Listen on random port by default (not 8333) #31036

issue vasild openend this issue on October 5, 2024
  1. vasild commented at 5:04 am on October 5, 2024: contributor

    Please describe the feature you’d like to see added.

    Connections to port 8333 can be recognized right away as Bitcoin P2P connections. While it is still possible to recognize Bitcoin P2P connections regardless of the port, random ports would make network-wide monitoring harder.

    Network-wide monitoring.

    Describe the solution you’d like

    The listening address and port of a node are propagated and saved in other nodes’ databases, so the port has to be constant. Thus, after generating a random port it would need to be saved on disk (e.g. settings.json) and reused after restarts.

    This applies to new installations. Existent ones have already propagated with port 8333 (if not changed by the node operator).

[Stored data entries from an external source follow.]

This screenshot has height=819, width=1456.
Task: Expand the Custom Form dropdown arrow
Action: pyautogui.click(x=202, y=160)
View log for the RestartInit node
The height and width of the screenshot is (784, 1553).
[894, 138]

So, something like: if a new installation and port is not explicitly provided, instead of using 8333 generate a random one and save it to settings.json.

    This applies only to listening on IPv4 and IPv6 addresses.

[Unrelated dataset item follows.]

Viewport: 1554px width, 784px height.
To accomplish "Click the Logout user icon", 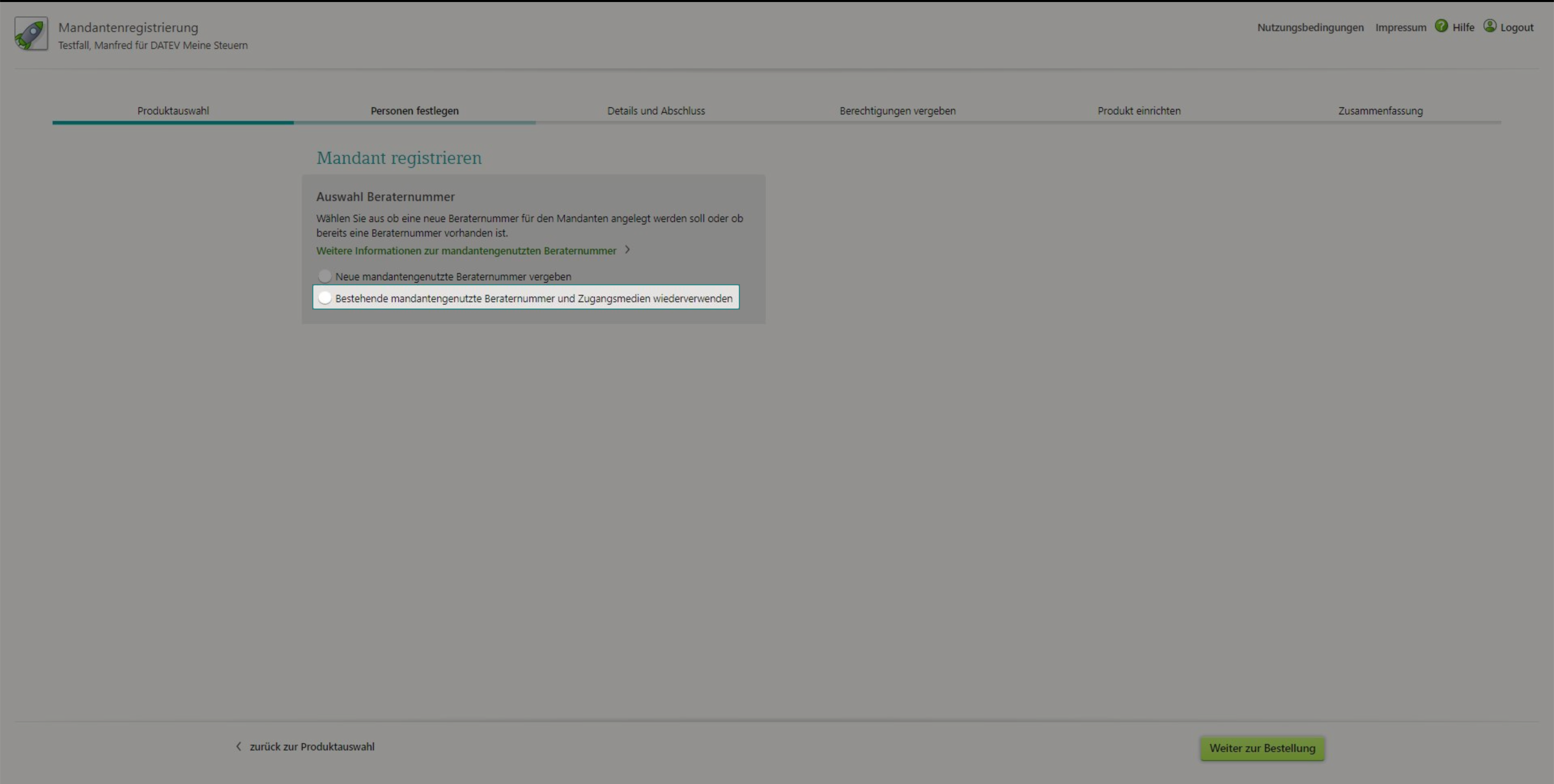I will (1489, 26).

    Please leave any additional context

    This is more of a network-wide measure. Individual nodes have stronger means to protect themselves.

  2. vasild added the label Feature on Oct 5, 2024
  3. laanwj added the label Brainstorming on Oct 5, 2024
  4. mzumsande commented at 3:52 pm on October 5, 2024: contributor
    This would make the DNS seeds in their current from unusable (see #30900 for a related suggestion, though that would only remedy that for IPv4).
  5. 1440000bytes commented at 1:14 am on October 6, 2024: none

    There are 7000 IPv4 and 2000 IPv6 nodes. I expect this ratio to continue for next 10 years based on the adoption stats.

    IPv4 nodes will not be able to benefit from non-default port support because of DNS seeds and IPv6.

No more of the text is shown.